"Eure Rede
sei ja, ja - nein, nein", sagte Jesus von Nazareth. Wir sollen
uns also klar und deutlich ausdrücken - und vor allem nicht anders reden
als wir denken. Doch was ist dann mit dem "unausweichlichen Nein"
gemeint?
Das unausweichliche Nein spreche oder denke ich dann, wenn ich meinen
Nächsten ablehne, ihn nicht mehr sehen will - oder wenn ich über ihn bestimme, indem ich
etwa sage: "Ich will nicht, dass du dieses oder jenes tust."
Wenn ich hingegen ein Kind warne: "Nein - gehe jetzt nicht über die
Straße!", dann fülle ich dieses "Nein" mit Sorge und Warnung. Es kommt
also immer darauf an, was ich in das "Nein" hineinlege.
Das unausweichliche Nein wirkt in uns wie eine Blockade. Es ist, wie wenn
die Leber zum Blut sagen würde: "Nein, ich lasse dich nicht durch mich
hindurchfließen." Denn in der Natur fließt alles, es ist in Bewegung. Wo eine
Blockade auftritt, dort ist unweigerlich Krankheit die Folge.
Auch die Planeten stehen untereinander in beständiger Verbindung. Und
alles Leben erhält seine Energie von Gott, der unaufhörlich Seine Liebe ausstrahlt und
alles beatmet.
Und wir Menschen? Wir wenden uns durch unser gegen die göttlichen Gesetze
gerichtetes Verhalten von Gott ab. Dadurch blockieren wir den Strom Seiner Energie und
sprechen letztlich das Nein zu uns selbst. Denn wie wir denken und fühlen, so
beeinflussen wir auch unseren Körper. Die Körperzellen, das Blut, die Organe nehmen das
unausweichliche Nein auf und werden energieärmer und vielleicht sogar krank.
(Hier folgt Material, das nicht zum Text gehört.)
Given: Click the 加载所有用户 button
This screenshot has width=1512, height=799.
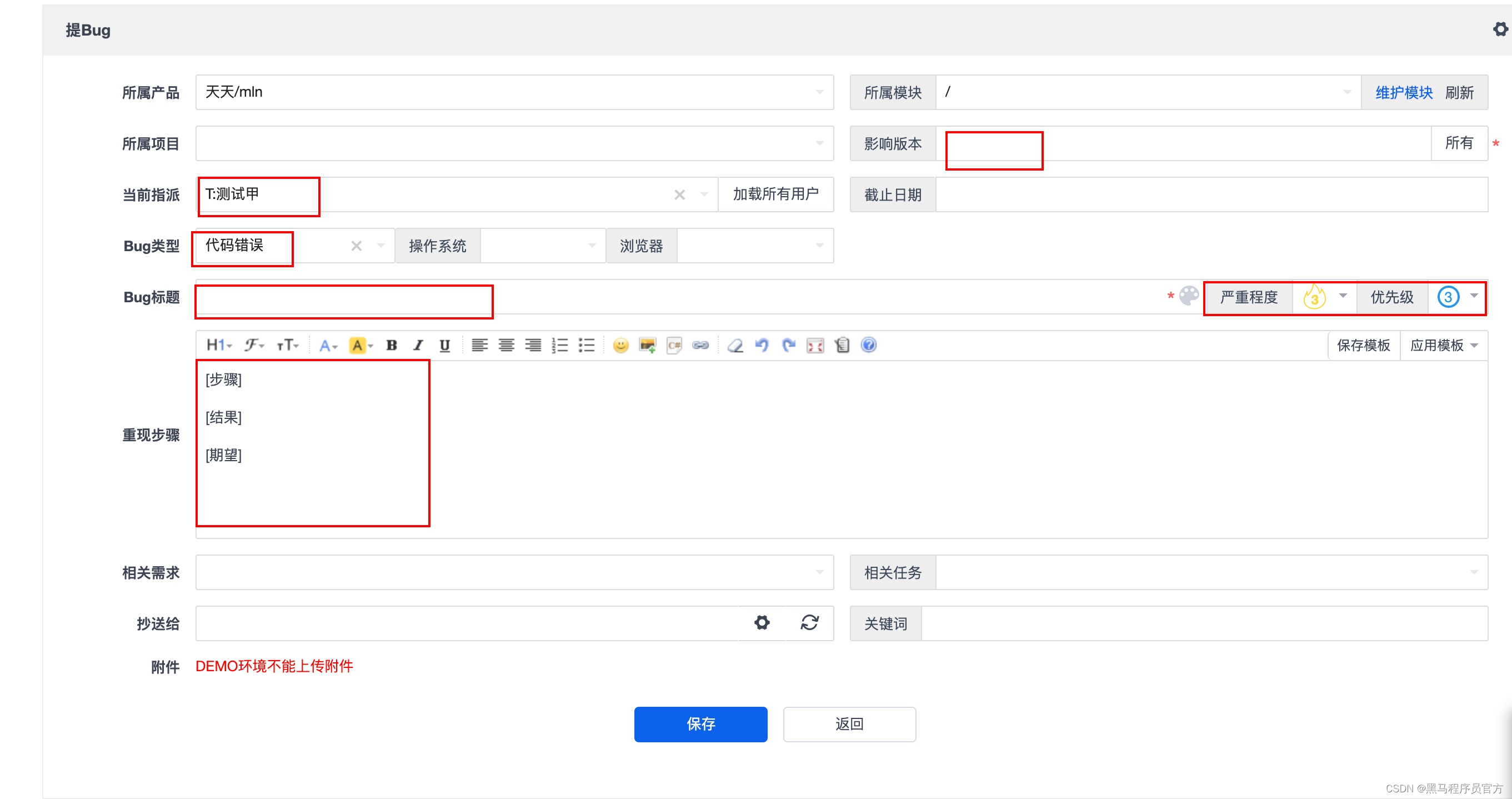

Was im Menschen gilt, das lässt sich auch im Zusammenleben der Menschen
beobachten, etwa in einem Betrieb. Auch hier können einzelne Mitarbeiter, die ihre
Kollegen ablehnen oder ständig in Unfrieden leben, die Atmosphäre des gesamten Betriebes
beeinträchtigen oder gar blockieren. Auch Gleichgültigkeit ist eine Form der Verneinung:
Wenn mich der Betrieb nicht mehr interessiert, habe ich innerlich schon gekündigt.
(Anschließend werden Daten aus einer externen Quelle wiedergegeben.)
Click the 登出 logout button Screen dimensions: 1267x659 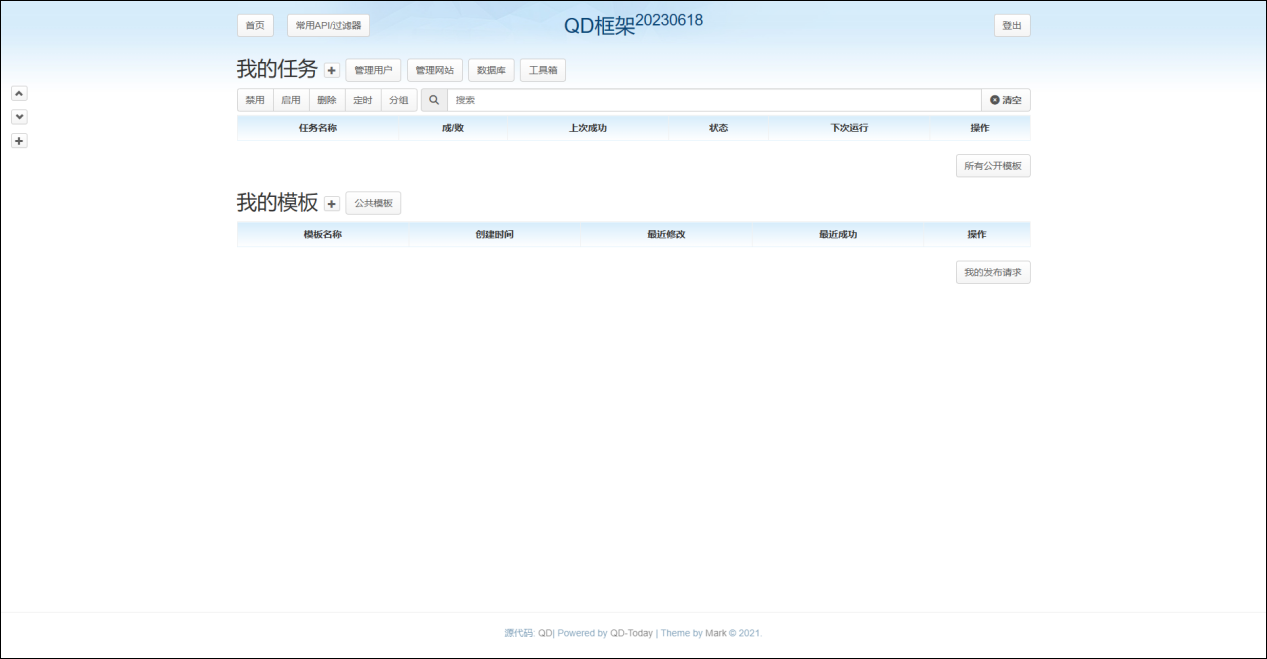[1012, 26]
Ablehnung und Abweisung - wie hier im Tanz
dargestellt - verschließt das Innere des Menschen und fällt früher oder später wieder
auf ihn zurück.
Eine Besucherin der Kosmischen Lebensschule* brachte hierzu ein praktisches
Beispiel. Sie hatte die Ware in einem Schaufenster in einer bestimmten Weise angeordnet,
weil ein Kollege ihr dies so aufdrängte. Sie wollte es aber eigentlich anders. Von dieser
Ware wurde kaum etwas verkauft. Erst als sie sich mit dem Kollegen über die
unterschiedlichen Vorstellungen aussprach und sie eine gesetzmäßige Lösung fanden,
wurde die Ware verkauft, und zwar sehr rasch.
In einem anderen Betrieb, einem Lebensmittelladen, hatte ein Mitarbeiter
das Gefühl, dass nicht jeder nach seinen Fähigkeiten optimal eingesetzt ist. Als er dies
zur Sprache brachte, stieß er zunächst auf Widerstand - doch dann wurde umgestellt. Die
Folge war, dass alle Mitarbeiter, die gewechselt hatten, an ihren neuen Plätzen mehr
Freude hatten. Das wirkte sich sofort auch auf den Verkauf aus.